Search code examples
bashcurlgnu-parallel

Optimising my script code for GNU parallels


I have a script which queries successfully an API, but is very slow. It will take around 16 hours to get all the resources. I looked at how I could optimise it, and I thought that using GNU parallels (installed on macos via Brew, version 20180522) would do the trick. But even with using 90 jobs (the API endpoints authorizes 100 connections max), my script is not faster. I'm not sure why.

I call my script like so:

bash script.sh | parallel -j90

The script is the following:

#!bin/bash 

# This script downloads the list of French MPs who contributed to a specific amendment.
# The script is initialised with a file containing a list of API URLs, each pointing to a resource describing an amendment


# The main function loops over 3 actions:
# 1. assign to $sign the API url that points to the list of amendment authors
# 2. run the functions auteur and cosignataires and save them in their respective variables
# 3. merge the variable contents and append them as a new line into a csv file 
main(){
local file="${1}"
local line
local sign
local auteur_clean
local cosign_clean

while read line
    do
        sign="${line}/signataires"
        auteur_clean=$(auteur $sign)
        cosign_clean=$(cosignataires $sign)
        echo "${auteur_clean}","${cosign_clean}" >> signataires_15.csv
done < "${file}"
}

# The auteur function takes the $sign variable as an input and 
# 1. filters the json returned by the API to get only the author's ID
# 2.use the ID stored in $auteur to query the full author resource and capture the key info, which is then assigned to $auteur_nom
#  3. echo a cleaned version of the info stored in $auteur_nom
auteur(){
local url="${1}"
local auteur
local auteur_nom

auteur=$(curl -s "${url}" | jq '.signataires[] | select(.relation=="auteur") | .id') \
&& auteur_nom=$(curl -s "https://www.parlapi.fr/rest/an/acteurs_amendements/${auteur}" \
| jq -r --arg url "https://www.parlapi.fr/rest/an/acteurs_amendements/${auteur}" '$url, .amendement.id, .acteur.id, (.acteur.prenom + " " + .acteur.nom)') \
&& echo "${auteur_nom}" | tr '\n' ',' | sed 's/,$//'
}

# The cosignataires function takes the $sign variable as an input and 
# 1. filter the json returned by the API to produce a space separated list of co-authors
# 2. iterates over list of coauthors to get their name and surname, and assign the resulting list to $cosign_nom
# 3. echo a semi-colon separated list of the co-author names
cosignataires(){
local url="${1}"
local cosign
local cosign_nom
local i

cosign=$(curl -s "${url}" | jq '.signataires[] | select(.relation=="cosignataire") | .id' | tr '\n' ' ') \
&& cosign_nom=$(for i in ${cosign}; do curl -s "https://www.parlapi.fr/rest/an/acteurs_amendements/${i}" | jq -r '(.acteur.prenom + " " + .acteur.nom)'; done) \
&& echo "${cosign_nom}" | tr '\n' ';' | sed 's/,$//'
}

main "url_amendements_15.txt"

and the content of url_amendements_15.txt looks like so:

https://www.parlapi.fr/rest/an/amendements/AMANR5L15SEA717460BTC0174P0D1N7
https://www.parlapi.fr/rest/an/amendements/AMANR5L15PO59051B0490P0D1N90
https://www.parlapi.fr/rest/an/amendements/AMANR5L15PO59051B0490P0D1N134
https://www.parlapi.fr/rest/an/amendements/AMANR5L15PO59051B0490P0D1N187
https://www.parlapi.fr/rest/an/amendements/AMANR5L15PO59051B0490P0D1N161

Solution

  • Your script loops over a list of URLs and queries them sequentially. You need to break it up so each API query is done separately, that way parallel will have commands it can execute in parallel.

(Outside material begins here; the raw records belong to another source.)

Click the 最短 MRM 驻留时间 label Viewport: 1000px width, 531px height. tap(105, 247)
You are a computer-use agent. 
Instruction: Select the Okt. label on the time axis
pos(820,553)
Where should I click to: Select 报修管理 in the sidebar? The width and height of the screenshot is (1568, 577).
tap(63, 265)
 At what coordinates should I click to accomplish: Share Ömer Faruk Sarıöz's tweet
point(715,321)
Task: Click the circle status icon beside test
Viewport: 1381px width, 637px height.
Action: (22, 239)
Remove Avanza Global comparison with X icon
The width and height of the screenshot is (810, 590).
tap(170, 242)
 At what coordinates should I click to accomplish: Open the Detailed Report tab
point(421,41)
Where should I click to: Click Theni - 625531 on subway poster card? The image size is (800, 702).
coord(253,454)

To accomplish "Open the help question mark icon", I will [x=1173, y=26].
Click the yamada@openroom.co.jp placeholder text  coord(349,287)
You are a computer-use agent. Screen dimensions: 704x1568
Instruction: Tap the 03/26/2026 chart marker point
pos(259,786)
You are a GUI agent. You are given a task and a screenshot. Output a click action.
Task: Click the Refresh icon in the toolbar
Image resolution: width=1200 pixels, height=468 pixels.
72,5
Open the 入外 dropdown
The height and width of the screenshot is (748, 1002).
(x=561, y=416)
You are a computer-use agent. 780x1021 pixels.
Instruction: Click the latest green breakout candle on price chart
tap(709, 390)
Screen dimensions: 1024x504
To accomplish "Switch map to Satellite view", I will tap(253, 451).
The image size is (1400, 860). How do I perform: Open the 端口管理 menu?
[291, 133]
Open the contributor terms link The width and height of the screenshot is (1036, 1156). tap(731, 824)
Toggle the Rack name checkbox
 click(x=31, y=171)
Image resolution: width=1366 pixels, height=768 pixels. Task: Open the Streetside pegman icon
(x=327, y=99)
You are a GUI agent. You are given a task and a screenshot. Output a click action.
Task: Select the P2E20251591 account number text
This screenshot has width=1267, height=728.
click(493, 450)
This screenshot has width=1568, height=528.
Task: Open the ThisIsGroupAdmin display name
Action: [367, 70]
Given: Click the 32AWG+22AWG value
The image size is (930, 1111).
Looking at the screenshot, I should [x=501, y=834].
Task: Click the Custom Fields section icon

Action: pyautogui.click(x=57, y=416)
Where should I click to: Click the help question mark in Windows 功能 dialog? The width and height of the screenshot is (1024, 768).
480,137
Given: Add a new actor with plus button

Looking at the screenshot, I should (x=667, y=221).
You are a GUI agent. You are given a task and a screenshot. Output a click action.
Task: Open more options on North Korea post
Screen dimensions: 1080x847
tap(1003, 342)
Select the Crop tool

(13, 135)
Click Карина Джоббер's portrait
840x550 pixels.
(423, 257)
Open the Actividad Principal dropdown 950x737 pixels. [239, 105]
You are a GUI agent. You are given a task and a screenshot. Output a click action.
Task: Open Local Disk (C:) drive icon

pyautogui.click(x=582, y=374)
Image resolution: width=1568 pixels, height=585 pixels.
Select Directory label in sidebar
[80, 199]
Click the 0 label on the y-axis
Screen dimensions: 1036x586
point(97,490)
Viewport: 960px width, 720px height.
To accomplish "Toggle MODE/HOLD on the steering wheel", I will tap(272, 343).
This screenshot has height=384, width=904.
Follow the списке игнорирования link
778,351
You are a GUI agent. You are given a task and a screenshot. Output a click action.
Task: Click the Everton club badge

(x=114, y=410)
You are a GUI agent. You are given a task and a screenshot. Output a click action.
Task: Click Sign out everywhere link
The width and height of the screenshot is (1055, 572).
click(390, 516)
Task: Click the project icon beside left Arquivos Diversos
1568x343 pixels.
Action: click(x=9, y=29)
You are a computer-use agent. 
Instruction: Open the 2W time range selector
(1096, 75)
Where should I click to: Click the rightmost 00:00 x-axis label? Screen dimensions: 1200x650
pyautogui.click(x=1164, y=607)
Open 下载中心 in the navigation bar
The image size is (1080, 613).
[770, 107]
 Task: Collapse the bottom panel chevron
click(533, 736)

    Change the script so it takes a single URL. Get rid of the main while loop.

    main() {
        local url=$1
        local sign
        local auteur_clean
        local cosign_clean
    
        sign=$url/signataires
        auteur_clean=$(auteur "$sign")
        cosign_clean=$(cosignataires "$sign")
        echo "$auteur_clean,$cosign_clean" >> signataires_15.csv
    }
    

    Then pass url_amendements_15.txt to parallel. Give it the list of URLs that can be processed in parallel.

    parallel -j90 script.sh < url_amendements_15.txt